When the Knickerbocker Trust Company suffered a bank run in October 1907 it led to the 10th banking crisis in the fifty years since the widespread availability of the telegraph.
The panic spawned the Federal Reserve and the era of modern finance as we know it. Last week Bulgaria was forced to act swiftly after a coordinated effort to create panic led to a bank run on Bulgaria’s fourth largest lender. Customer’s reportedly received mysterious text messages urging them to withdraw funds, backed up by false rumours on Facebook and YouTube.
As the Knickerbocker Crisis illustrates, bank runs are nothing new, but are economies more vulnerable now that social media can potentially spread panic so rapidly?

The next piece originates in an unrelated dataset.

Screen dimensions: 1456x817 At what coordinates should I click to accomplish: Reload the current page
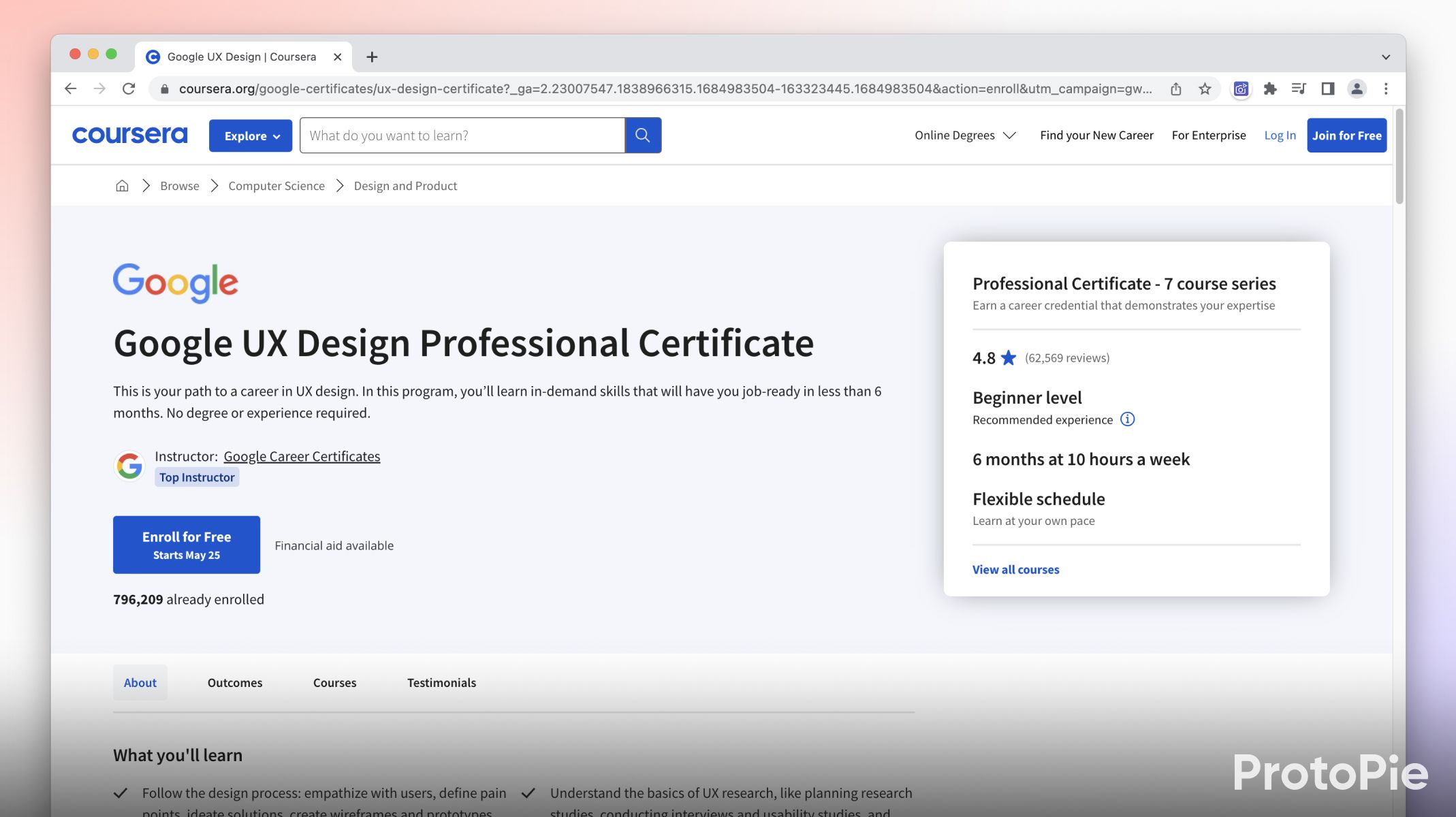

Financial markets are markets in information. From the late 1850s onwards the time to transmit a message from New York to London fell to less than a minute, something that previously had taken three weeks. The telegraph transformed their operation.
Mostly it was positive for economies. It led to a golden age of international finance, funding investments in the basic infrastructure such as railways that fuelled trade and that we still reap the benefits from today.
But it is hard to deny that in that initial period the volatility of economies, and the frequency of banking crises, increased as well.
According to a Bank of England paper, In the industrial nations there were 4 recorded banking panics in the 18th century, compared to 12 in the 19th century and 22 in the 20th century.
The really knotty issue is that perfectly solvent banks, and banking systems, can be undone by a panic. The very nature of banks is to take deposits that are theoretically available to customers on demand, but lend that money in the form of mortgages. If everyone decides they want to withdraw at once, there will always be a problem.
Former Bank of England Governor Mervyn King summed it up well. It is irrational to start a bank run, he said, but rational to join one.
So it would be great to argue, essentially, that there is no smoke without fire, and that there must have been an underlying problem at Bulgaria’s Corporate Commercial Bank for it to need a 3.3 billion lev (£1.4 billion) credit line.
However, in the area of banking crises this is not true. Banks are more like big tinder boxes and every retweet, unwittingly or otherwise, is like lobbing another lighted match onto the pile.
Fortunately central bankers have understood this better than anyone for over a century.
The playbook is simple enough, known as Bagehot’s Dictum: in the face of a gathering crisis lend and lend big, publically. It is a show of confidence – to demonstrate how laughable it is for a few rumours to bring down a nation’s finances.
For otherwise solvent institutions the role of Bank of England as lender of last resort has been effective enough since 1866. Bulgaria’s response was classic Bagehot and as a result we are not talking about the (needless) collapse of an economy.
Maybe in the future the Bank of England should tweet photos of vast piles of gold (or its printing press.) Either way, for central bankers social media is a new front but its battle to keep confidence high is a constant one.